Participants must go through RPA training and master the process required to generate documents, analyze business processes and manage reviews. The core center of excellence team developed an extensive documentation library that describes the platform, the various roles involved in a successful project and best practices to scale automation.

Scaled automation and the human factor

Even with such positive results, not everyone welcomed the initiatives. "People are not always fans of the thought of automating some of the work they do," Ferrence said.

Some projects that use automation at scale require API access or database connections to efficiently gain entry to information. Although RPA could automate these processes without breaching the APIs, it would add to the project's overhead or cost.

To work through any resistance, Ferrence said he tries to show those reluctant engineers how automation could free up some of their time to try other projects.  

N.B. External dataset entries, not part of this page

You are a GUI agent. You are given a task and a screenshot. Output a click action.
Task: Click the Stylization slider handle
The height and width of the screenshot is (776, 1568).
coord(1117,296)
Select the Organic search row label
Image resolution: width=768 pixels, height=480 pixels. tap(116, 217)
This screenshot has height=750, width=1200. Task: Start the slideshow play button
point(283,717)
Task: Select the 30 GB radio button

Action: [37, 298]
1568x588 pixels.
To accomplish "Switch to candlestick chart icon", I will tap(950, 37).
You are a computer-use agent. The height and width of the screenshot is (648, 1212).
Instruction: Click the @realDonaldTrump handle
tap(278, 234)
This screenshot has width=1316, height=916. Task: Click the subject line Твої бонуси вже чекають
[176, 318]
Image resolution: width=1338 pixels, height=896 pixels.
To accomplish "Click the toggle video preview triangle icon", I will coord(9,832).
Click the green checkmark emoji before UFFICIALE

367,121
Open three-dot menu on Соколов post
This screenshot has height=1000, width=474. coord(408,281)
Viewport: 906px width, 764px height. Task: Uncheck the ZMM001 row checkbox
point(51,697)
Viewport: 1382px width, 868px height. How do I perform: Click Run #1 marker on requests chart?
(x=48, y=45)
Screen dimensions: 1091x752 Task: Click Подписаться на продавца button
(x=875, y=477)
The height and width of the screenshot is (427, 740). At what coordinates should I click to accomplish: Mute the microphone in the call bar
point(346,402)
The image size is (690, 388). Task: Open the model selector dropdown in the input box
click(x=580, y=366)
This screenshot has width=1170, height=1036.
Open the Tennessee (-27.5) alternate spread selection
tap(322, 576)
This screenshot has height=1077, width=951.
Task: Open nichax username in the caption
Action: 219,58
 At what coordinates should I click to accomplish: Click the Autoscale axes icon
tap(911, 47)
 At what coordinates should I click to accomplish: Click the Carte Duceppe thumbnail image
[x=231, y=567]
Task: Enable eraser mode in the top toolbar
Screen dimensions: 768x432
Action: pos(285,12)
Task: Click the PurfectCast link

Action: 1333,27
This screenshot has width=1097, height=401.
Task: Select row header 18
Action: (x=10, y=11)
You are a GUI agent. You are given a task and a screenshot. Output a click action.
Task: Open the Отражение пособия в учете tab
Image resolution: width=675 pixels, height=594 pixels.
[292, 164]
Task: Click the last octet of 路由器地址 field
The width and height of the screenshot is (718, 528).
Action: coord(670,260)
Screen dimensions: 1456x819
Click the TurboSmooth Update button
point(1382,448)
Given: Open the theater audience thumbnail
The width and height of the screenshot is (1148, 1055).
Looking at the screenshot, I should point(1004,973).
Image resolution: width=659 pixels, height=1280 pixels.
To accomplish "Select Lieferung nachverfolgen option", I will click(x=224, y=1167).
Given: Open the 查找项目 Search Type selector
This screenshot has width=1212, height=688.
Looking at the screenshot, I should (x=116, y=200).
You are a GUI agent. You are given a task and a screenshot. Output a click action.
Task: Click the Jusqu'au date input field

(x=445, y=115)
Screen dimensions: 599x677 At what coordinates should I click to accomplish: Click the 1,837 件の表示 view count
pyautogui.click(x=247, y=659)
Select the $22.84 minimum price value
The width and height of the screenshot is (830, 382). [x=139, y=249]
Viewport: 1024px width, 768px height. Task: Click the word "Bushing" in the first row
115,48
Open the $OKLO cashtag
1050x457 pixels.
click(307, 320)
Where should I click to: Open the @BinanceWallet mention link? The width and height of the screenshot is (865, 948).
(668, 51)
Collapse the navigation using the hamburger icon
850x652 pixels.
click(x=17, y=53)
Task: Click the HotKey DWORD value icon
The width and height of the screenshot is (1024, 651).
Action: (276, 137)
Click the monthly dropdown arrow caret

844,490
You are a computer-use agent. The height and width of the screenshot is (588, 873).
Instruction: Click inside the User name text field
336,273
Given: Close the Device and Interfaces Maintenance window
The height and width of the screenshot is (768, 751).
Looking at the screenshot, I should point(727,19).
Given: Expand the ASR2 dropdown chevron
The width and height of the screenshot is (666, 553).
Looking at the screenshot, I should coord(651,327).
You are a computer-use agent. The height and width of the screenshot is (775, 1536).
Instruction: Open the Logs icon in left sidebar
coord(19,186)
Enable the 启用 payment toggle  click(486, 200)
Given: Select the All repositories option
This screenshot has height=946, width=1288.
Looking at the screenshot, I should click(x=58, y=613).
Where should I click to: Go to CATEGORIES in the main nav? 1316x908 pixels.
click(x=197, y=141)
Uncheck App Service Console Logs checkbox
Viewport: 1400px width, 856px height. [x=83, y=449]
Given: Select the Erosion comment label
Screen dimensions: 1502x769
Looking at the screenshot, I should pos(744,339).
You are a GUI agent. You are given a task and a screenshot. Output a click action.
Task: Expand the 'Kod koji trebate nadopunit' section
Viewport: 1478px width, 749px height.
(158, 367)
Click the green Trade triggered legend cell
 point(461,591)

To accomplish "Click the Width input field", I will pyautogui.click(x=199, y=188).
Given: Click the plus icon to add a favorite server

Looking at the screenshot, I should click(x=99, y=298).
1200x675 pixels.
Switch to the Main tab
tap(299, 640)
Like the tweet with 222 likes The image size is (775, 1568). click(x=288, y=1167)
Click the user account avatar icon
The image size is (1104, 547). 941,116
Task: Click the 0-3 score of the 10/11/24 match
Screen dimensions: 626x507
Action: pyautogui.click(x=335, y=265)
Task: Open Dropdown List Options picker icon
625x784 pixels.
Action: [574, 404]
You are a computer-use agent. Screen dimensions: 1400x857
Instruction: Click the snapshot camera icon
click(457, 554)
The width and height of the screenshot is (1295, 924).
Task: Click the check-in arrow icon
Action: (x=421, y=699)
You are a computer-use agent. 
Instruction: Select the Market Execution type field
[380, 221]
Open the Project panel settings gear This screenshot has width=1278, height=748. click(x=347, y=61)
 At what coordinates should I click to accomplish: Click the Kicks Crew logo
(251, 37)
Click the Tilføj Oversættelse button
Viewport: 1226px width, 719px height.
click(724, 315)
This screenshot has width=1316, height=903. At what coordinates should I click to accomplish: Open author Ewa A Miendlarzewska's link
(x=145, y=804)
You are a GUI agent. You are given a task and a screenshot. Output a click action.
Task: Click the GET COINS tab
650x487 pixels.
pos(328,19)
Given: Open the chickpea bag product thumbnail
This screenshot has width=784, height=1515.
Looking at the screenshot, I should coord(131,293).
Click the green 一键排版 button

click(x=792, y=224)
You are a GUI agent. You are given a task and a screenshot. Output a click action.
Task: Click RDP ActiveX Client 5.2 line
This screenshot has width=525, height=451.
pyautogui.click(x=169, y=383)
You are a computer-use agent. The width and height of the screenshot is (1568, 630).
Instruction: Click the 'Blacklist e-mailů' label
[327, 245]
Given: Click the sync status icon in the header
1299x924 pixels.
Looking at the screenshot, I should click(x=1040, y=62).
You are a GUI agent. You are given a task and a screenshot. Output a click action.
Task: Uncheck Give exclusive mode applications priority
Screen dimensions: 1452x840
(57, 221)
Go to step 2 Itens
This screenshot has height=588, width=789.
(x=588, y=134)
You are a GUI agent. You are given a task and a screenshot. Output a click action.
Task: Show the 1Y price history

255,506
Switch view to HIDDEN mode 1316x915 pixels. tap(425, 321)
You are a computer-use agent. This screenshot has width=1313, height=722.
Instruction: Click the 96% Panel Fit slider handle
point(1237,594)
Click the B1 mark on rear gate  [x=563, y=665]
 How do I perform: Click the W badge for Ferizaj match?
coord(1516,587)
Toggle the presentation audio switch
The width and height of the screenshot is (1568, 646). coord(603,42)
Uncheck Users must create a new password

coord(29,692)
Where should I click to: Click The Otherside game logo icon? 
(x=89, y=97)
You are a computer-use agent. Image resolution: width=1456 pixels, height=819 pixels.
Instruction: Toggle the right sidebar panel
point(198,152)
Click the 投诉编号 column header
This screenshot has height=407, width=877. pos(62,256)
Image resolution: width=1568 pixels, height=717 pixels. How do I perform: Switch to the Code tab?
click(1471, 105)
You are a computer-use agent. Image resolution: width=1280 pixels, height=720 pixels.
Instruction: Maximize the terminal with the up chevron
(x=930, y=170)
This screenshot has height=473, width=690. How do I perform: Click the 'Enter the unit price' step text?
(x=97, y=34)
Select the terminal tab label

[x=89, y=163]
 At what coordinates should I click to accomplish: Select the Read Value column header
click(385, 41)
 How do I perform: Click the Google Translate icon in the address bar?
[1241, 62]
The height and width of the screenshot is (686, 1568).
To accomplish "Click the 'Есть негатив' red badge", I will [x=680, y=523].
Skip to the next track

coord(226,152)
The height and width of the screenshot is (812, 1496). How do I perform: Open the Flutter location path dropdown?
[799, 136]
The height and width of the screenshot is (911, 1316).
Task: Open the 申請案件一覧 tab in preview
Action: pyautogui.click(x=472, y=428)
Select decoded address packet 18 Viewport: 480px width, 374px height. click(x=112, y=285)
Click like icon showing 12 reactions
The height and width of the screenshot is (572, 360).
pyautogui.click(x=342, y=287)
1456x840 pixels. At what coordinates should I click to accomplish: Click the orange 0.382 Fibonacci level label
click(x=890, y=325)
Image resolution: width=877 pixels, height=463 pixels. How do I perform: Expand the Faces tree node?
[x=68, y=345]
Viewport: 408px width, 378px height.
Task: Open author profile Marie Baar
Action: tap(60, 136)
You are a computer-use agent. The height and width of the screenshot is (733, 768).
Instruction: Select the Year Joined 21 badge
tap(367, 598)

The misleading nature of bot counts

Ferrence said that some managers can get stuck on the number of automations, or "bots" their group uses. He said he tries to convince managers to see the big picture, because it's more useful to focus on the number of processes and the ROI that is provided back to the overall business.

Along with a decreased focus on bots, it's also useful to adopt a mindset that looks at how to manage, deploy and scale automations, such as how to deploy microservices and containers

Down the road, Ferrence hopes to bridge this growing library of ways to scale automation with machine learning and AI tools to proactively solve problems. For example, when a technician logs a new customer trouble ticket, it would signal a back-end process to test the customer's line, identify previous orders that may have caused problems and identify relevant system-wide issues to address the problem.

Ferrence said he eventually hopes to pull statistics from the network and use machine learning to predict modem failures in areas where there are high ticket counts in response to heat or rain.  "If we know where certain areas are likely to have a problem based on the data sets, we can plan accordingly and shift our resources to have the biggest impact," Ferrence said.